In the past, we’ve put in place short-sighted ocean stewardship policies, even with the best intentions in mind, that have harmed these ecosystems. You don’t need to look far to find instances where we’ve proceeded with ignorance.
“A great example would actually be the critically endangered European eels,” says Helm.
“They're now critically endangered for a variety of reasons but one of the mysteries of the eel that persisted for hundreds of years was where do they come from. Now we know that the eels swim out into the middle of the Atlantic, into the Sargasso Sea, this sort of ecosystem at the ocean surface, outside of national jurisdiction.”
Their story is a lesson in not treating ecosystems as separate but instead thinking about how the survival of one species could rely on protecting entire oceans. Conserving the European Eel is impossible without thinking about both national and international jurisdiction.
The BBNJ treaty, Helm explains, is a chance to lay the foundations for something better.
The common heritage of humankind
As with many issues related to places humans don’t often visit, protection of the high seas isn’t a subject that makes headlines.
“It's hard to ask people to care about the high seas, about the deep ocean, considering that many of them may never have been there, don't know anything about it and may never go there or experience it in their entire lives,” says Dr Amon.
But out of sight does not mean out of mind. Conserving biodiversity in these almost alien regions has an impact on the lives of millions. Everything from income for coastal communities, tourism and even the air we breathe.

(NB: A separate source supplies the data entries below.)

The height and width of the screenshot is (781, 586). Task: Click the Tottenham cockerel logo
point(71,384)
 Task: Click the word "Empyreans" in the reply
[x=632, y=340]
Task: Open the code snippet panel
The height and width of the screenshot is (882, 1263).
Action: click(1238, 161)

“Ultimately, the high seas is the largest space on the planet, and it is critically connected to the rest of the biosphere.”
The voices backing the letter reflect just how important this legal protection is to communities all over the world. So far it has been signed by more than 20 scientists in countries including multiple EU states, Costa Rica, Palau and Kenya. Around 80 per cent of the signatories are female.

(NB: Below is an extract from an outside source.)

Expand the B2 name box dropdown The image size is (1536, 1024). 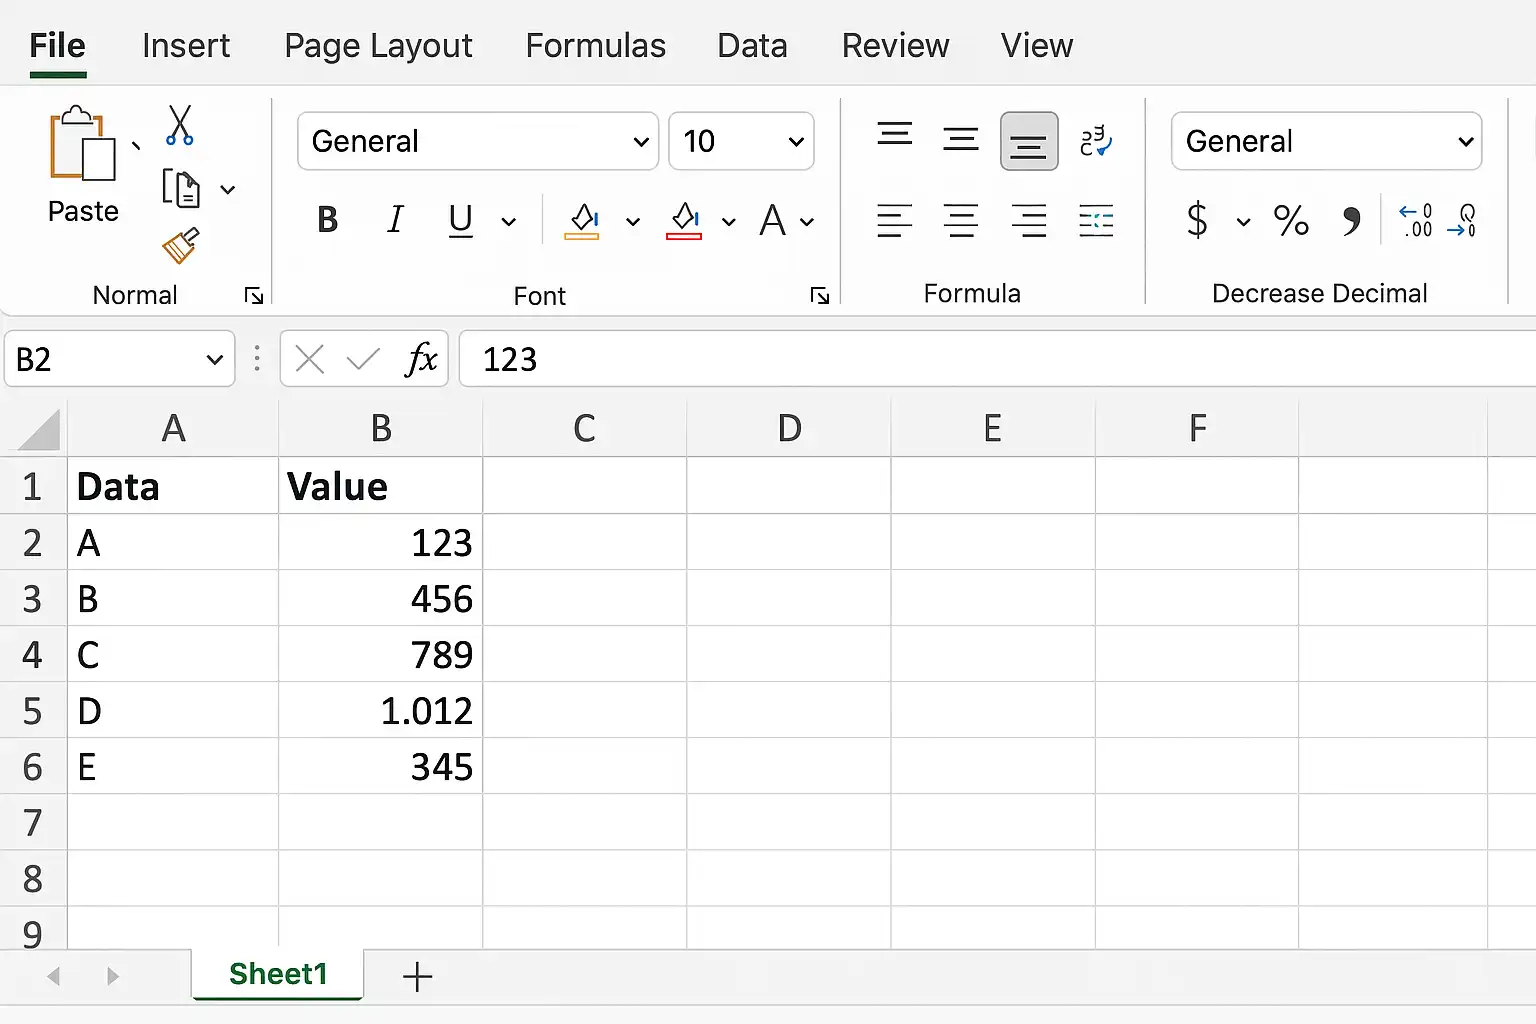(x=214, y=359)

“I think science is having a bit of a reckoning,” she notes, “we know that Indigenous people and local communities often are operating with solutions.”

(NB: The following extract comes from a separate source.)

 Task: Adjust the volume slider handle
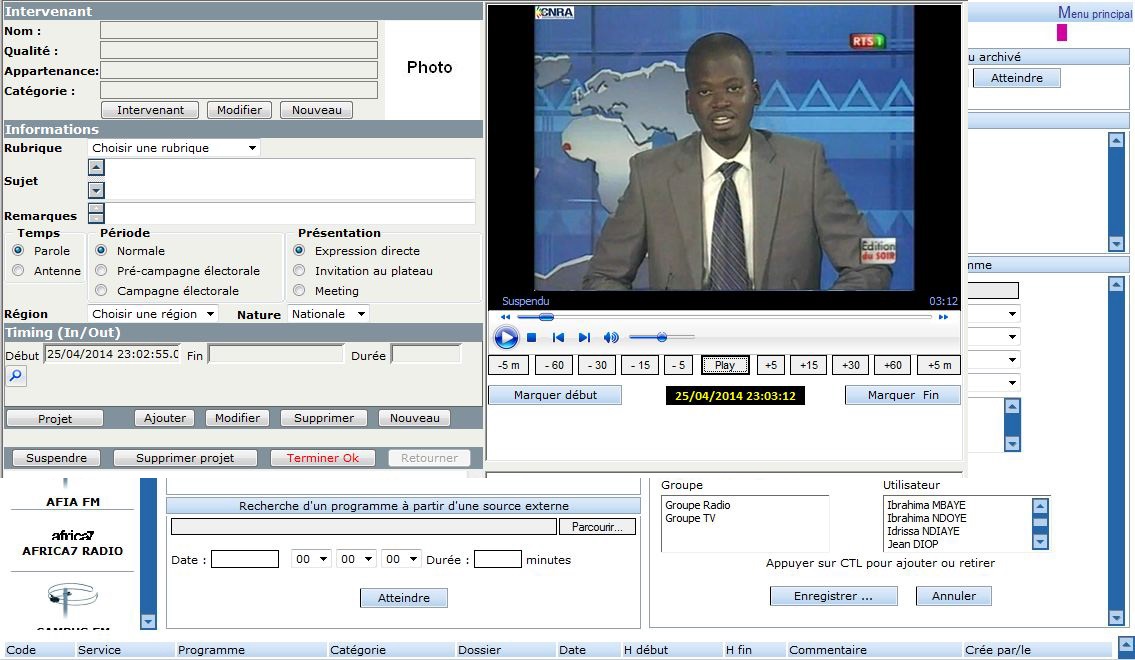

“There is so much that we can learn from those critically underrepresented and marginalised parts of society so that we can ultimately benefit and allow the benefit to extend across humanity.”
Dr Amon believes this wealth and diversity of views has the power to completely transform the way we manage and value our oceans. Women are disproportionately affected by climate change and communities in the Global South face some of the biggest impacts.
“Ultimately, everyone needs a seat at the table because this is the common heritage of humankind.”